* [Problem details]:
Lay out the lines starting at the line that contains "has height=1100, width=1000." and ending at the line that contains "Looking at the image, I should click on (284, 1055)." as a Markdown table with the columns No and Line. Number each line and leave out any blank lines.

* [Input data]:
= = =

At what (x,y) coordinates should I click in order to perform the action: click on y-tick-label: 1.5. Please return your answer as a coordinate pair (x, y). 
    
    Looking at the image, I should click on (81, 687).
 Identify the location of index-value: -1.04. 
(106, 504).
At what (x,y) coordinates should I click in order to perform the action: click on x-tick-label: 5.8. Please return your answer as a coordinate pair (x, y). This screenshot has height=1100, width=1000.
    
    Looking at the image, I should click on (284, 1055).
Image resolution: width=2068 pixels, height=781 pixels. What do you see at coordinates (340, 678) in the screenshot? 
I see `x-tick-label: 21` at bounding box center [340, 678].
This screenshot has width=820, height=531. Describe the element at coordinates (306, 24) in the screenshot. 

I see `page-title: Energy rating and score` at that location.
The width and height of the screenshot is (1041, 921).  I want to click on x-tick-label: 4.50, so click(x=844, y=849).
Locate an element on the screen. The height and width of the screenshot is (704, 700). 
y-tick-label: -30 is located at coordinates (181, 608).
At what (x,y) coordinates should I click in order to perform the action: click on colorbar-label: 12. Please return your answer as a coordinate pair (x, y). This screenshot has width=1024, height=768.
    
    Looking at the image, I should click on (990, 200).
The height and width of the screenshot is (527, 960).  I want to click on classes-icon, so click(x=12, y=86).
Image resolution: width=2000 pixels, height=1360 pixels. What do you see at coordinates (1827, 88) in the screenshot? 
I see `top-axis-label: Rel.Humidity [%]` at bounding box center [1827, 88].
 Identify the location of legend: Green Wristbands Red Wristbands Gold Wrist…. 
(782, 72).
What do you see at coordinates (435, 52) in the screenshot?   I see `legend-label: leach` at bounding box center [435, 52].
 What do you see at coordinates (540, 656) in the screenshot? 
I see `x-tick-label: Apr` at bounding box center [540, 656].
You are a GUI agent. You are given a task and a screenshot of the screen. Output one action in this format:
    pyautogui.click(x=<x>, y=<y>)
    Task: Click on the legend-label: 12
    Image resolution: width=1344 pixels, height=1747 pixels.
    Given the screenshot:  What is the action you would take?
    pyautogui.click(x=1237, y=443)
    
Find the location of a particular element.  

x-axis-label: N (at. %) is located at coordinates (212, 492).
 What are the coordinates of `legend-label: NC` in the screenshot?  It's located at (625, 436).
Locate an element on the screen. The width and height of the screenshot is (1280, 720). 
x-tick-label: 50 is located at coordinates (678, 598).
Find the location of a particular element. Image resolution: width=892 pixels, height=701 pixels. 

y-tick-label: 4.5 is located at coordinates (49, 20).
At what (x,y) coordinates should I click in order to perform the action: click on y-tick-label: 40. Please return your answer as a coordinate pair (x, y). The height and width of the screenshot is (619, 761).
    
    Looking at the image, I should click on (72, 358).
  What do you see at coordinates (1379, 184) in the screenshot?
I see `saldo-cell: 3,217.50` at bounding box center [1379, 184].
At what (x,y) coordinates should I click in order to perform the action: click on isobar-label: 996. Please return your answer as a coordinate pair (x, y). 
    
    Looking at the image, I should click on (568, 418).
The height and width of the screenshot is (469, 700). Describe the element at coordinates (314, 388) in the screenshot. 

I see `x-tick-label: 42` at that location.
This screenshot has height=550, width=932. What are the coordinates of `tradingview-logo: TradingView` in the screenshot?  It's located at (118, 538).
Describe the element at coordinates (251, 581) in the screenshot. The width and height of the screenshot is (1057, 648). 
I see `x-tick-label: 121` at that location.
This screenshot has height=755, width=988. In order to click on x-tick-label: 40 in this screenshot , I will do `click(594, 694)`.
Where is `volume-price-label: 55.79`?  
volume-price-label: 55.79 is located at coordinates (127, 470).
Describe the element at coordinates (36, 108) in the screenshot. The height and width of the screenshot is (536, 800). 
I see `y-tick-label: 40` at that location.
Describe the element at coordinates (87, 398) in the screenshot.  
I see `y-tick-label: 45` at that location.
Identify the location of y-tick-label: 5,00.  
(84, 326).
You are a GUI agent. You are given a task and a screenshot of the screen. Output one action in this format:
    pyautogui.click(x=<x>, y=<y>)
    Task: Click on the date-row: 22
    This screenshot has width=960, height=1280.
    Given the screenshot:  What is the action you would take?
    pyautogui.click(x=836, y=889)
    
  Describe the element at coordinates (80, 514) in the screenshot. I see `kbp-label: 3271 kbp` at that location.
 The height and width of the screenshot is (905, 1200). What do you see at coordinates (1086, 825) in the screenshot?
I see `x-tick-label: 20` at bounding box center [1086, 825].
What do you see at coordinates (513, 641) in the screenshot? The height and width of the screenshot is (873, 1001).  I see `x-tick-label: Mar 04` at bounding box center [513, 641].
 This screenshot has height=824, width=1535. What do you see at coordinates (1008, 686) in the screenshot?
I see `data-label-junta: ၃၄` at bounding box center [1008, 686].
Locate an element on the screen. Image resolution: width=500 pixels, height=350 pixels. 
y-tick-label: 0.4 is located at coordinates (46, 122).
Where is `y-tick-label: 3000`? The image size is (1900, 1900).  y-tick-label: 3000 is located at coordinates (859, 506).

= = =

* [Result below]:
| No | Line |
|---|---|
| 1 | At what (x,y) coordinates should I click in order to perform the action: click on x-tick-label: 5.8. Please return your answer as a coordinate pair (x, y). This screenshot has height=1100, width=1000. |
| 2 |     Looking at the image, I should click on (284, 1055). |